- EXERCISE PROMPT: An exact, complete copy of the entries that follow is needed.

- GIVEN INFORMATION:
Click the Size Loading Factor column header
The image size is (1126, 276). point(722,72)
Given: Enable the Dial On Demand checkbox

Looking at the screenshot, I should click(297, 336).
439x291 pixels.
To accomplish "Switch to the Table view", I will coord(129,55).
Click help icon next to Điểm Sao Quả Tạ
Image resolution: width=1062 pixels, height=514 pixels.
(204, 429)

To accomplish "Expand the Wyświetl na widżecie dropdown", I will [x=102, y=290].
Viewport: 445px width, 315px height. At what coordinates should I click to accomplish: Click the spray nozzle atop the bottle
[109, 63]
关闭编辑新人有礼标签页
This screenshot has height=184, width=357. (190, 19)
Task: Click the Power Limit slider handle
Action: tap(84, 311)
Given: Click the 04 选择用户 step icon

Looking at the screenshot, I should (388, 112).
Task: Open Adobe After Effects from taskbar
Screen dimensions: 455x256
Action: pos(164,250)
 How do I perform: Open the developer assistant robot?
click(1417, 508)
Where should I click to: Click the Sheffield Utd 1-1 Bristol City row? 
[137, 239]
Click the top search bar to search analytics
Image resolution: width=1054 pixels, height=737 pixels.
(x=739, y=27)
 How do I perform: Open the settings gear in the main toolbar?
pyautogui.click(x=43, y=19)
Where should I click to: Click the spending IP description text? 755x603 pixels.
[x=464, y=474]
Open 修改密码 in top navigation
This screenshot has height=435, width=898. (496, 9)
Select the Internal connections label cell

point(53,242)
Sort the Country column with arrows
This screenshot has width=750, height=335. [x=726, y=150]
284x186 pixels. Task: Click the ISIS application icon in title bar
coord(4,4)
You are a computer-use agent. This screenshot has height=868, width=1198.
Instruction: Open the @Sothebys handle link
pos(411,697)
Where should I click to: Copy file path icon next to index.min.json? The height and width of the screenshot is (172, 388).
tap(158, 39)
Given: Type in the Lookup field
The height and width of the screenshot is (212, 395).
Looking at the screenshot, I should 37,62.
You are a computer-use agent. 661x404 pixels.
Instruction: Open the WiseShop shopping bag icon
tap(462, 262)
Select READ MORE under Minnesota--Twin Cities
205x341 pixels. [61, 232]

- ANSWER AREA:
Click the Size Loading Factor column header
The image size is (1126, 276). point(722,72)
Given: Enable the Dial On Demand checkbox

Looking at the screenshot, I should click(297, 336).
439x291 pixels.
To accomplish "Switch to the Table view", I will coord(129,55).
Click help icon next to Điểm Sao Quả Tạ
Image resolution: width=1062 pixels, height=514 pixels.
(204, 429)

To accomplish "Expand the Wyświetl na widżecie dropdown", I will [x=102, y=290].
Viewport: 445px width, 315px height. At what coordinates should I click to accomplish: Click the spray nozzle atop the bottle
[109, 63]
关闭编辑新人有礼标签页
This screenshot has height=184, width=357. (190, 19)
Task: Click the Power Limit slider handle
Action: tap(84, 311)
Given: Click the 04 选择用户 step icon

Looking at the screenshot, I should (388, 112).
Task: Open Adobe After Effects from taskbar
Screen dimensions: 455x256
Action: pos(164,250)
 How do I perform: Open the developer assistant robot?
click(1417, 508)
Where should I click to: Click the Sheffield Utd 1-1 Bristol City row? 
[137, 239]
Click the top search bar to search analytics
Image resolution: width=1054 pixels, height=737 pixels.
(x=739, y=27)
 How do I perform: Open the settings gear in the main toolbar?
pyautogui.click(x=43, y=19)
Where should I click to: Click the spending IP description text? 755x603 pixels.
[x=464, y=474]
Open 修改密码 in top navigation
This screenshot has height=435, width=898. (496, 9)
Select the Internal connections label cell

point(53,242)
Sort the Country column with arrows
This screenshot has width=750, height=335. [x=726, y=150]
284x186 pixels. Task: Click the ISIS application icon in title bar
coord(4,4)
You are a computer-use agent. This screenshot has height=868, width=1198.
Instruction: Open the @Sothebys handle link
pos(411,697)
Where should I click to: Copy file path icon next to index.min.json? The height and width of the screenshot is (172, 388).
tap(158, 39)
Given: Type in the Lookup field
The height and width of the screenshot is (212, 395).
Looking at the screenshot, I should 37,62.
You are a computer-use agent. 661x404 pixels.
Instruction: Open the WiseShop shopping bag icon
tap(462, 262)
Select READ MORE under Minnesota--Twin Cities
205x341 pixels. [61, 232]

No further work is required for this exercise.